Second Round of ‘Anti-Catholic’ Ads Slated
A conservative group with close ties to the White House is expanding its attacks on Senate Democrats for an alleged anti-Catholic bias in dealing with President Bush’s judicial nominations.
The Committee for Justice plans to begin running its so-called “Catholics Need Not Apply” ads in early September in a trio of national Catholic publications, specifically targeting the much-sought-after voting bloc. That contrasts with the group’s previous ad campaigns, which ran in newspapers in the home states of specific Senators.
The group has been fairly quiet during the August recess after an intense political brawl in July over its newspaper ads placed in Maine and Rhode Island. The ads depicted the doors of a federal courthouse closed and a sign with the anti-Catholic motto hung outside.
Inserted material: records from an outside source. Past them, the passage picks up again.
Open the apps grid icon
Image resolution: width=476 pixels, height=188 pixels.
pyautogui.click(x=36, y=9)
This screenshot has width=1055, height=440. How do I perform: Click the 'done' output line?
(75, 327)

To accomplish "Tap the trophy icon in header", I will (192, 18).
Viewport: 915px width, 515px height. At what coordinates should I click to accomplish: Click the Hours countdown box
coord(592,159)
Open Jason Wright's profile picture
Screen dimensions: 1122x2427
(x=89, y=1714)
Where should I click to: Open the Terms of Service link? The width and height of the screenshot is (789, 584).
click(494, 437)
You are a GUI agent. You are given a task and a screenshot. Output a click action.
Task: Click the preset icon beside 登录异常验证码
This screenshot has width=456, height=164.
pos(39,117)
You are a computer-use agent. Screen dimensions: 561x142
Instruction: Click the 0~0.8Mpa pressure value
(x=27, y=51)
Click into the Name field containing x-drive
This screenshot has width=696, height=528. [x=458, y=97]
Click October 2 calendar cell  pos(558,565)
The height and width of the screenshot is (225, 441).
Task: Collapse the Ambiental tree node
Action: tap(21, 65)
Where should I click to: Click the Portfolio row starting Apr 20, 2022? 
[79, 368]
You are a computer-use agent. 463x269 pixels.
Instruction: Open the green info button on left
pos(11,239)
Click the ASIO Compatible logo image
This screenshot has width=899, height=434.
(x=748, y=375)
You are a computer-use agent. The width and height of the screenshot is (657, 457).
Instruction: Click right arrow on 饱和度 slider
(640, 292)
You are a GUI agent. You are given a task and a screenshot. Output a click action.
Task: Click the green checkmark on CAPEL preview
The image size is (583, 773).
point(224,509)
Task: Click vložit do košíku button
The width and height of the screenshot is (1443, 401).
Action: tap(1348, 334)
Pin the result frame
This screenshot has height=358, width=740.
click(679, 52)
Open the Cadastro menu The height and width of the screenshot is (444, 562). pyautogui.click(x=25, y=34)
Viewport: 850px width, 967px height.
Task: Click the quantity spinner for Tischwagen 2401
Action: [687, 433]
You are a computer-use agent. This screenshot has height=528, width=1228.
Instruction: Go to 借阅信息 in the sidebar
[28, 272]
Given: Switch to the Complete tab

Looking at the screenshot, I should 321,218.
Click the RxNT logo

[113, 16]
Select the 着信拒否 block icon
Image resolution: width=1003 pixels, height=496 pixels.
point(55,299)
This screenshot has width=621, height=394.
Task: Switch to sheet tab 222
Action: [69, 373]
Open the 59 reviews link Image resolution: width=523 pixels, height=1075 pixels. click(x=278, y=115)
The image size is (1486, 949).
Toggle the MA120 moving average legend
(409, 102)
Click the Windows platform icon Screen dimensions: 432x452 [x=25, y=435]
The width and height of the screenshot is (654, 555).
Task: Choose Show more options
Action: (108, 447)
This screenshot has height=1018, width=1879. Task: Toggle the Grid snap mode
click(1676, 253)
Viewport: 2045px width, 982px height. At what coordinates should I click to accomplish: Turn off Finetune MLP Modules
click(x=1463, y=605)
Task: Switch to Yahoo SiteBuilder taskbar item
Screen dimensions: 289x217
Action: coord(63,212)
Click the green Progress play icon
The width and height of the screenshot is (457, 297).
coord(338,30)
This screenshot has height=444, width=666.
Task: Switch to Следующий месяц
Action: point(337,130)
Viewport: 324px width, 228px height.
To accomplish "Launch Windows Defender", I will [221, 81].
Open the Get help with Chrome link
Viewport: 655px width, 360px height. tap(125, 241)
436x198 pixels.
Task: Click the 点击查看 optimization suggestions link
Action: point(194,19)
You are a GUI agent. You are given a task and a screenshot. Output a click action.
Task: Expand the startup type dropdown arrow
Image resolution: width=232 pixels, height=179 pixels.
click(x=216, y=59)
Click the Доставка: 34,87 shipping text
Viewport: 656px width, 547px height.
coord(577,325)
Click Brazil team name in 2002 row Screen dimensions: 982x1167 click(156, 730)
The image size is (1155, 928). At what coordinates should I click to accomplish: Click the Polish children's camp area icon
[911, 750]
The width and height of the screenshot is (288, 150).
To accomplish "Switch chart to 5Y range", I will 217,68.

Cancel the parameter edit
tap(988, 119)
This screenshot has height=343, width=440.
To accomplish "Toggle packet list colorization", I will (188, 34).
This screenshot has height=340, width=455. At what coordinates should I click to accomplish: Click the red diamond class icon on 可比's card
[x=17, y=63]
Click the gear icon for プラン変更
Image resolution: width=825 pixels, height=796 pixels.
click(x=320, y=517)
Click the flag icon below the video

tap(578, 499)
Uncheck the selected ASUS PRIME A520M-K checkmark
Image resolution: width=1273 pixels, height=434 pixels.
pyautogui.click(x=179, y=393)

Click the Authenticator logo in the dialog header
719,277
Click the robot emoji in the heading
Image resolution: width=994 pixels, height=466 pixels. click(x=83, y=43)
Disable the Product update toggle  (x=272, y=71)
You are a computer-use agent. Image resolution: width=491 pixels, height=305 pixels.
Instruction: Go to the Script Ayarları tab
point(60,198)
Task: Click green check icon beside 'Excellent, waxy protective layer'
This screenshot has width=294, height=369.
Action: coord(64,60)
“September is another moment,” said Sean Rushton, executive director of the committee. Rushton said it would be “more or less the same ad,” although the accompanying caption will be re-tailored to reflect the new Democratic filibuster of Alabama Attorney General William Pryor, a self-described devout Catholic who personally opposes abortion rights. Pryor’s nomination to the11th U.S. Circuit Court of Appeals was blocked by Democrats on July 31, as Republicans came up seven votes short of the 60 needed to end the filibuster.
Democrats have countered that Republicans have unnecessarily injected religion into a fight that is primarily about political ideology and Pryor’s truthfulness in testimony regarding his GOP fundraising activities.
And the accusations of an anti-Catholic bias are quite personal to Democrats on the Judiciary Committee, home to three of the most prominent Irish Catholic politicians in the nation: the current ranking member, Sen. Pat Leahy (Vt.), and two former chairmen, Sens. Edward Kennedy (Mass.) and Joseph Biden (Del.).
“Are they so afraid of the White House that they should allow this religious McCarthyism to take place?” Leahy asked of his GOP colleagues the day of the Pryor vote.
Of the new ads, Leahy’s spokesman, David Carle, said Friday, “Spreading a lie farther does not make it less of a lie.”
The Committee for Justice’s new ads are expected to be printed next month in the National Catholic Register, The Wanderer and Our Sunday Visitor, three nationally distributed papers. Rushton said the targeted voters in the ad campaign are those who are religiously conservative: “Catholics who are churchgoing, active Catholics.”
Rushton said in the fall the group may return to a television ad campaign, particularly on two other circuit court nominees, California Judge Carolyn Kuhl and U.S. District Judge Charles Pickering. Kuhl is also Catholic.
The group’s founder is C. Boyden Gray, the White House counsel for the first President George Bush, who has helped raise money for the group, as did the nephew of the current President Bush. The campaign manager for Bush’s successful 2000 campaign, Joe Allbaugh, and his wife, Diane, are prominent donors to the group.
Rushton said the print ads in the “Catholics Need Not Apply” campaign have generated enough attention, particularly through media stories prompted by Democratic outrage, that there was no need to do a TV campaign.